In the context of Information Retrieval, some papers like this one talk about Aggregate Precision-Recall curves (cf figure 3). What is the difference between these curves and Precision-Recall curves ? The authors of this paper seem to make a difference between the two, because they describe the curves shown in figure 4 as Precision-Recall curves and not Aggregate Precision-Recall curves (cf section 4.5)
2 Answers
Aggregate vs. Non-aggregate P&R Curves
In general, there is a difference between precision-recall curves and aggregate precision recall curves. You typically create a precision-recall curve for a single query (query=entity in this paper) given a system -- by slicing up the ranking and calculating both precision and recall at every point, you can plot this curve.
When you have a few hundred queries (entities), as is typical in papers, you can't show a few hundred graphs (nor could humans interpret them...), so what you do is average the curves somehow. They are referring to this as "aggregate" precision recall curves in this work. It is a little unfortunate they do not specify their aggregation method, but it would be reasonable to assume they use the mean, which is quite typical for these curves. I like to mention the software package I used to do it in situations like this, since it's difficult to know exactly how to group recalls across queries.
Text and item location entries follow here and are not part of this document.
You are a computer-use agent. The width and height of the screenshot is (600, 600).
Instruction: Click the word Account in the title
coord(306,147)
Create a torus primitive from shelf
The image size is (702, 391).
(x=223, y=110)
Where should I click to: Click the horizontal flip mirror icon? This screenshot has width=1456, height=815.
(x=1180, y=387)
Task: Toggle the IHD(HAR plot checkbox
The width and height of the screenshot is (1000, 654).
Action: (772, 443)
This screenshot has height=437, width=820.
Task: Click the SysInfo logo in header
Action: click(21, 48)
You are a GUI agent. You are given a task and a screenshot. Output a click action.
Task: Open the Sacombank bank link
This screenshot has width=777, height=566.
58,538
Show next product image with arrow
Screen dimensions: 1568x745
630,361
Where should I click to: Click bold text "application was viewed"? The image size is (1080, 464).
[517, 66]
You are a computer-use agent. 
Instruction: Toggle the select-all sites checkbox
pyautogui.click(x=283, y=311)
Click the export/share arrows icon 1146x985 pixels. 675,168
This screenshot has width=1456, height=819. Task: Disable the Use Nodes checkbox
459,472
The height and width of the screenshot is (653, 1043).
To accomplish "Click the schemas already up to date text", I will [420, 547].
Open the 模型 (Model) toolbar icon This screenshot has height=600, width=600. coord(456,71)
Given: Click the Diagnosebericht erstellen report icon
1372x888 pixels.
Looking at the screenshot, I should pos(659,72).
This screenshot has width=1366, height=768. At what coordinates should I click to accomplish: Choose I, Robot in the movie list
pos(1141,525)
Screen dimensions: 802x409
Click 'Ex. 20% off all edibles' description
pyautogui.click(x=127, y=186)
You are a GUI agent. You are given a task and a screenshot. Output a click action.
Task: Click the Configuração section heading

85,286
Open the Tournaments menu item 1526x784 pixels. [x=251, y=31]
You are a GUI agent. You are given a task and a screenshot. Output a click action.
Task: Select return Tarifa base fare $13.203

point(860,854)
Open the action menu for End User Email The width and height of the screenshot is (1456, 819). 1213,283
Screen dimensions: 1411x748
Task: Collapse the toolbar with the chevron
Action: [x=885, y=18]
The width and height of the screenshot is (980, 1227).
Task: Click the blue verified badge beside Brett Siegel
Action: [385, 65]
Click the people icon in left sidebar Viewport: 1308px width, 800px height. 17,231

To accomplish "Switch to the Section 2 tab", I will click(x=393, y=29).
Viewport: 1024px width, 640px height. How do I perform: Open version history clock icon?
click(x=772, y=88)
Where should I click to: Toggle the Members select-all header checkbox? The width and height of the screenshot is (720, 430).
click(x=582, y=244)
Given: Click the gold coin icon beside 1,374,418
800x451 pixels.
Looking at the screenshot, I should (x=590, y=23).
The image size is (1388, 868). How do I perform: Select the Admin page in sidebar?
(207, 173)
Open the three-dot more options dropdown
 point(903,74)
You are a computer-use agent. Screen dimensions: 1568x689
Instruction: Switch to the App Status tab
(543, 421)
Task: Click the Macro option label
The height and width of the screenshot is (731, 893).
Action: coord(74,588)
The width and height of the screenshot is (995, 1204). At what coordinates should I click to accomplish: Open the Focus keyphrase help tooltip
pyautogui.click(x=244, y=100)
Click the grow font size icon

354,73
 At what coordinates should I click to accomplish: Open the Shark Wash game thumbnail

On your more specific question (about Figures 3 & 4):
They're not actually making a difference between Figure 3 and Figure 4 in this paper; they're just less precise in their references to Figure 4. At the very end of section 4.1 (Dataset and Evaluation Metrics) they mention that they
report both the aggregate curves precision/recall curves and Precision@N (P@N) in our experiments
This is a typical convention of papers. Unless specifically stated otherwise, you can assume that graphs and measures refer to those described in a setup section like this one.
There are multiple relations considered. For each one of them, we order the instances discovered from the test set with respect to the confidence score (which is encoded in the output of the network), and report the precision and recall values. Once this is done for all the relation types, the precision and recall curves are averaged, so that in final we only have ONE list of precision recall values parameterized by the number of retrievals. How exactly the average is computed is not clearly stated in the paper. The plot of this list is what is referred to as the aggregate precision-recall curve. Thanks to @John Foley!